Однако, три пылающих яркими красками холста определенно заставили
его задуматься. Он покрутился вокруг них. Сказал, что-то в них
есть. Но идеи необходимо доработать, а то как-то это всё сыровато.
За ночь масло не успело высохнуть – конечно сыровато. Не могу
сказать, что сильно расстроился из-за его слов. Еще из «Сто великих
шедевров за день» я помнил, что величие так просто не дается.
Кто-то уши отрезает, кто-то умирает. Но отчаиваться и тонуть в
пораженческих настроениях - не мой удел.
В доработках и доведении холстов до дела прошёл еще один месяц. И
как я ни старался результаты мне самому не были по душе. Что-то
словно блокировало то самое величие. И в очередной раз отчаявшись я
побрёл к Н. на мероприятие по поводу продажи его очередного
шедевра. Буйное веселье, трансцендентные музыкальные мотивы.
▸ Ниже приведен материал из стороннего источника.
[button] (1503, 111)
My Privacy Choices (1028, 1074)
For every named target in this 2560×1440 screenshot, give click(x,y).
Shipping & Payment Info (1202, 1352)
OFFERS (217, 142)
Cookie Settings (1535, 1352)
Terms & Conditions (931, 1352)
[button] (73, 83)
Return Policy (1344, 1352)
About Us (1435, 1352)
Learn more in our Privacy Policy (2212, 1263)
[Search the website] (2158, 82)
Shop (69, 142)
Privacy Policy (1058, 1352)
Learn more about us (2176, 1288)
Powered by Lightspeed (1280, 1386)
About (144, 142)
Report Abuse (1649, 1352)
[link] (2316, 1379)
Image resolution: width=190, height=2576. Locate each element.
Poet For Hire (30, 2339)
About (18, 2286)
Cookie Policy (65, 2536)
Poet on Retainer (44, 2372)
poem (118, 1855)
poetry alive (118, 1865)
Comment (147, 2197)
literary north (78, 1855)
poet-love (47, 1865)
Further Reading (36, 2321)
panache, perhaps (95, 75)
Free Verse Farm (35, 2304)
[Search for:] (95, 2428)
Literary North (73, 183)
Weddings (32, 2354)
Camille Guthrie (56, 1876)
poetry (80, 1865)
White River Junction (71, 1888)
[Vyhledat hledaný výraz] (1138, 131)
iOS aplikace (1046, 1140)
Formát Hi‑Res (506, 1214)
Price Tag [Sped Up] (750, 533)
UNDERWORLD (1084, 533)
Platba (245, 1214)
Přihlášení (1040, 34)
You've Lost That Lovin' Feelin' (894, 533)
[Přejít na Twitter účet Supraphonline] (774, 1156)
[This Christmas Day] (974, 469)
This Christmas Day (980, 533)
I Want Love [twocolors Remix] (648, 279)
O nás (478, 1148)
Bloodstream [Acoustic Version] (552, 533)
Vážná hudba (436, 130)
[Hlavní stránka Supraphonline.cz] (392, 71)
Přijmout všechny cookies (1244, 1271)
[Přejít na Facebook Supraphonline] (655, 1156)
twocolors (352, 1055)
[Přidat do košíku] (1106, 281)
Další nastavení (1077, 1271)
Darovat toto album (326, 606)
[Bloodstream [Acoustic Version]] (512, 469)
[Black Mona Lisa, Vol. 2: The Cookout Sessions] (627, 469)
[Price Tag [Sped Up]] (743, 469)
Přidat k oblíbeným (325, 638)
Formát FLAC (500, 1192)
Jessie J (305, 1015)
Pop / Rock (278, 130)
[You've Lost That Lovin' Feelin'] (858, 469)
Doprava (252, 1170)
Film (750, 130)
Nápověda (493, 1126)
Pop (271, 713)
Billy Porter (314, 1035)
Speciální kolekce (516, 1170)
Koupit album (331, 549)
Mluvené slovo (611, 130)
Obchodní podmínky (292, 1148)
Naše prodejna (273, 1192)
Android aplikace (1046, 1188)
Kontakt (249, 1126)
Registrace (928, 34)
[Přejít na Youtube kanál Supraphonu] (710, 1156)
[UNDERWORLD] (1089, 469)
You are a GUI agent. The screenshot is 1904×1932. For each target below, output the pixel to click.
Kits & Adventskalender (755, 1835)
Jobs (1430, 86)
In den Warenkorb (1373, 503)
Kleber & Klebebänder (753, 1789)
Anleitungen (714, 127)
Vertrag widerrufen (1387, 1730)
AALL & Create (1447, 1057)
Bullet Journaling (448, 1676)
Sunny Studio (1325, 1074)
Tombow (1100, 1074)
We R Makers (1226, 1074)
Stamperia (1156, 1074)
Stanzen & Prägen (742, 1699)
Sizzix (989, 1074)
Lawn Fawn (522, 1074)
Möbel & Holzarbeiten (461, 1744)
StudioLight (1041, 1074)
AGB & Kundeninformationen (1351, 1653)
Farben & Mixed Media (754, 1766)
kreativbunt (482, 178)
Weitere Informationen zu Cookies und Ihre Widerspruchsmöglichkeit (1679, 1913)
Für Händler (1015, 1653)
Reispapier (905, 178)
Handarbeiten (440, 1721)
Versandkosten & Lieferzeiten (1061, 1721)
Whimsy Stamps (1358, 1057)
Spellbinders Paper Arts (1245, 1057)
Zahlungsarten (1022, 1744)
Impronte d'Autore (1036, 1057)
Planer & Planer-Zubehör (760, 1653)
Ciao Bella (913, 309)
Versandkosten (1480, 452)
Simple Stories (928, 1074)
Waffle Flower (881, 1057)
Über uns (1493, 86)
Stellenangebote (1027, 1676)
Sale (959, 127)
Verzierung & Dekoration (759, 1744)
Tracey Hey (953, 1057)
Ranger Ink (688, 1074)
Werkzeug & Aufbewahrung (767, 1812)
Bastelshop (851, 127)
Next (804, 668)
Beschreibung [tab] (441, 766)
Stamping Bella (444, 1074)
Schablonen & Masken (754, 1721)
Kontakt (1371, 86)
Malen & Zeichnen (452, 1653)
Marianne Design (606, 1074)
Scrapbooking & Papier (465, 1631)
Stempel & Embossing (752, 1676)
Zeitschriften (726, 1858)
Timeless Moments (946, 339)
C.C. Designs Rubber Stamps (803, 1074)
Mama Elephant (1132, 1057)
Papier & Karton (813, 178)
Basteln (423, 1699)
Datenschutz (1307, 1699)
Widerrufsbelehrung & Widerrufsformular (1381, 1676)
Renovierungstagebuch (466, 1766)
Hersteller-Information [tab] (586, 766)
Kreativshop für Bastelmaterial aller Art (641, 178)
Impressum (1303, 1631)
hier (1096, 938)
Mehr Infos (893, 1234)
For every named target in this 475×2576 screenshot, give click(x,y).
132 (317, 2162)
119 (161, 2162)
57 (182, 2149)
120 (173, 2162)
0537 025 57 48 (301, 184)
Я
напился и нанюхался от души. Взволнованный и в приподнято-пьяном
духе я залетел в квартиру и не снимая верхнюю одежду принялся
творить. Казалось, что сама кисть вела мою руку. Мазки один за
другим ложились ровно, краски смешивались в идеальную палитру.
Закончив три моих великих проекта, я аккуратно вывел свою подпись
на каждой из них. Душа пела: М. К. Обессиленный и абсолютно
счастливый я провалился в сон.
Когда проснулся я не помню, но как только встал со всех ног побежал
к Н. Тем временем на работе у меня появился первый прогул. Н. еще
не оклемался от прошлой ночи. Волна моих расспросов и назойливость
застали его врасплох, и Н. не сдержавшись и с раздражением выдал
мне все, что думал о моём творчестве и поиске верного пути.
Ошарашенный я потерял дар речи: невежа, дилетант, любитель,
менеджер-самородок, деревенщина. Н. не стеснялся в выражениях и
метафорах. Постепенно от его встревоженных воплей стали просыпаться
другие люди искусства, которые пристроились в небольшой квартирке
на ночь кто где. Их помятые лица и глухое равнодушие очень обидели
меня. А ведь еще вчера мы были почти друзьями и рассуждали о
безграничном потенциале, дремлющем в каждом человеке. При всём при
том ни один из них не выразил никаких эмоций по поводу моих
работ.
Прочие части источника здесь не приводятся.